▶ _YOUR TASK_
Among the entries below, how many lines include "will"? Give the number alone.

[Extracted records]
# # # # #

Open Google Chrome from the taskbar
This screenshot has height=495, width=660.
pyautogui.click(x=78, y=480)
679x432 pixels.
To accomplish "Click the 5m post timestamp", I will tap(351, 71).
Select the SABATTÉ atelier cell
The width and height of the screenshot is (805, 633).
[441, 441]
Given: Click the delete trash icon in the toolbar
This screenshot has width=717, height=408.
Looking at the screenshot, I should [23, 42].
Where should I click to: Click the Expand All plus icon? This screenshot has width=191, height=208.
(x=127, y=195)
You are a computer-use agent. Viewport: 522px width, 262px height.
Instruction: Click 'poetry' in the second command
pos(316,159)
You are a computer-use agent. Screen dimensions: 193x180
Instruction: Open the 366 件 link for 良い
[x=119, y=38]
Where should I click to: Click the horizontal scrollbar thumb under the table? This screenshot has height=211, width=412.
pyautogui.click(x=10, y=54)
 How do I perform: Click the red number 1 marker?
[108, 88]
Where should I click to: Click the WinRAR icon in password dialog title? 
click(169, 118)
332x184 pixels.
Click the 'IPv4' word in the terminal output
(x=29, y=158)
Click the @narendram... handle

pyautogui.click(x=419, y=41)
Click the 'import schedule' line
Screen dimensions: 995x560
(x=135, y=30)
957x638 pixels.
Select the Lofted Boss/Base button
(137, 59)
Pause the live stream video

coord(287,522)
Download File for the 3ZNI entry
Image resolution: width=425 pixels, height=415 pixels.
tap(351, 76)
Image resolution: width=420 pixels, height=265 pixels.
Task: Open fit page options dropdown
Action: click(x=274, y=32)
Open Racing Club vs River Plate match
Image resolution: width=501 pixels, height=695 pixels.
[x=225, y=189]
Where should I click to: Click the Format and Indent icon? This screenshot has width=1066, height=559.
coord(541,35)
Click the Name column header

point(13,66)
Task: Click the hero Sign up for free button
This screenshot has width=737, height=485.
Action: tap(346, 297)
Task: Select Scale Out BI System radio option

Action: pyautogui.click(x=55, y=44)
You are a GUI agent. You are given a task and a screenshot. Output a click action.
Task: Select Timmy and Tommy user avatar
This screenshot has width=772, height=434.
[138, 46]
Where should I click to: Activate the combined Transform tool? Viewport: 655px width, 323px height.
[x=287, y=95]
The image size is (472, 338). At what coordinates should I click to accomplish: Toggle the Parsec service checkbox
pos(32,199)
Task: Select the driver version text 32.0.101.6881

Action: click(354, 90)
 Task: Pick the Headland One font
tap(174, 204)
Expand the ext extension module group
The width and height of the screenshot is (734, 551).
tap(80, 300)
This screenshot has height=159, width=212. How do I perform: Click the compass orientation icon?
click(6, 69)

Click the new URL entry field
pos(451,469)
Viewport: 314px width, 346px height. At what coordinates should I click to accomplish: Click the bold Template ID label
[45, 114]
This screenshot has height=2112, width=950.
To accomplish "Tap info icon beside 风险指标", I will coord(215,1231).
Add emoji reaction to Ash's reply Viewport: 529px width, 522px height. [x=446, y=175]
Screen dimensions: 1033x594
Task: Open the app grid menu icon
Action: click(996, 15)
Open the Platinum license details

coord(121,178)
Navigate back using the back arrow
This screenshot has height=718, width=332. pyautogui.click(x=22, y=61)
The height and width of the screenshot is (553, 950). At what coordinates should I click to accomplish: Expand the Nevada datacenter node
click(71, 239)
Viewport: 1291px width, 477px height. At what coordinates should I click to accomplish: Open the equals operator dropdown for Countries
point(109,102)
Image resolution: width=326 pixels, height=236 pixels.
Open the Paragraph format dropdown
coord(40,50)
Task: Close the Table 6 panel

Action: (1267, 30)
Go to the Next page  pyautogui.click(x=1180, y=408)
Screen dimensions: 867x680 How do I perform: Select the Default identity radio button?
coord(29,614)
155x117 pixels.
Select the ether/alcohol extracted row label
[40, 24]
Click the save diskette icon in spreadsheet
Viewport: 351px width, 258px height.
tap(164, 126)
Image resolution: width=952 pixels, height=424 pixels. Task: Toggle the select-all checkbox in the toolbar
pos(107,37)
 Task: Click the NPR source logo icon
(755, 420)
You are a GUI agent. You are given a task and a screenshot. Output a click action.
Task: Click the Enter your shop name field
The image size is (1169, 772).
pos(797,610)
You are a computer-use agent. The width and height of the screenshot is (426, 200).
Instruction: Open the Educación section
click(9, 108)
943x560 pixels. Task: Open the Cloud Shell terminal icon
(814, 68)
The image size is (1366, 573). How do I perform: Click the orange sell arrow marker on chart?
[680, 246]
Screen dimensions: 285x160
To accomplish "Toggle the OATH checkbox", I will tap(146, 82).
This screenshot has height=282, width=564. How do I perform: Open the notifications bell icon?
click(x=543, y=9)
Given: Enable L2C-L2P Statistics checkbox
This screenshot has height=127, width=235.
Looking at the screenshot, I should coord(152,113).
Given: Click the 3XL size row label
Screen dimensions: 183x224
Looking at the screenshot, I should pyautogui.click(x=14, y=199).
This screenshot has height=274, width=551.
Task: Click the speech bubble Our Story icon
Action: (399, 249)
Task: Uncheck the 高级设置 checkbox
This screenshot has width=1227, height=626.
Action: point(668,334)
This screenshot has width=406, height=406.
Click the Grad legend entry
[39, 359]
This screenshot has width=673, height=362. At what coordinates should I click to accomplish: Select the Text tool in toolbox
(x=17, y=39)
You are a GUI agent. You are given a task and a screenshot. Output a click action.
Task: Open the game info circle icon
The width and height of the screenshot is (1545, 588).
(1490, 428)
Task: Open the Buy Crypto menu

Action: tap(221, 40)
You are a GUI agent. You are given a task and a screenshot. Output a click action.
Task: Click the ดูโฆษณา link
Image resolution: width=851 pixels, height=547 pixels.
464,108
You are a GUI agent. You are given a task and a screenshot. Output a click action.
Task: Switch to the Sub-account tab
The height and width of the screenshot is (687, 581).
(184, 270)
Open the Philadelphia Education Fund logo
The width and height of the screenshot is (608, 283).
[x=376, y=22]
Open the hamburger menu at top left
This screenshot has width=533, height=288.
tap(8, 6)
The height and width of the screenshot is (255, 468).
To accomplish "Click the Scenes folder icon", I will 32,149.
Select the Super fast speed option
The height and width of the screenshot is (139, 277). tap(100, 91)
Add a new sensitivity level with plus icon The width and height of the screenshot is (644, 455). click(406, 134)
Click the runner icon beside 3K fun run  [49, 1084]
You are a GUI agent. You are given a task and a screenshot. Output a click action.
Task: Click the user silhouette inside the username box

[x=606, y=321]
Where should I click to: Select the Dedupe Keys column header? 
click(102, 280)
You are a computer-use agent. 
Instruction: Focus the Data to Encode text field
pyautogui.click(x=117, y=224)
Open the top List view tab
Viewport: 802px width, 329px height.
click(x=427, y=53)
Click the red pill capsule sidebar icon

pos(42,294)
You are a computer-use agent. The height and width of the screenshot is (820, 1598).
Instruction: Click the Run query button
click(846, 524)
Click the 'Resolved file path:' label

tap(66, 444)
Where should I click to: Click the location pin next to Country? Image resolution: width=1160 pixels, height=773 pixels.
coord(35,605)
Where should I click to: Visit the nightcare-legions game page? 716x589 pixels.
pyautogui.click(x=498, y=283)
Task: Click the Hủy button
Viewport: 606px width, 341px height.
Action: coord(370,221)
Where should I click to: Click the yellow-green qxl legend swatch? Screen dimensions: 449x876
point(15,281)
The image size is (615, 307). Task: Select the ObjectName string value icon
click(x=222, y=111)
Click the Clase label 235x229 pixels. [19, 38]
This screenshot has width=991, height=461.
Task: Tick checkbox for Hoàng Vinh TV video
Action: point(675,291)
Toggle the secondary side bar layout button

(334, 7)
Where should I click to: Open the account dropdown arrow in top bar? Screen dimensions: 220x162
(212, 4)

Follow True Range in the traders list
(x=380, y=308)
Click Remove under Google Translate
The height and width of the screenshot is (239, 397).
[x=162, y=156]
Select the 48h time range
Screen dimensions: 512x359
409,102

# # # # #

▶ _ANSWER TO THIS PROBLEM_
4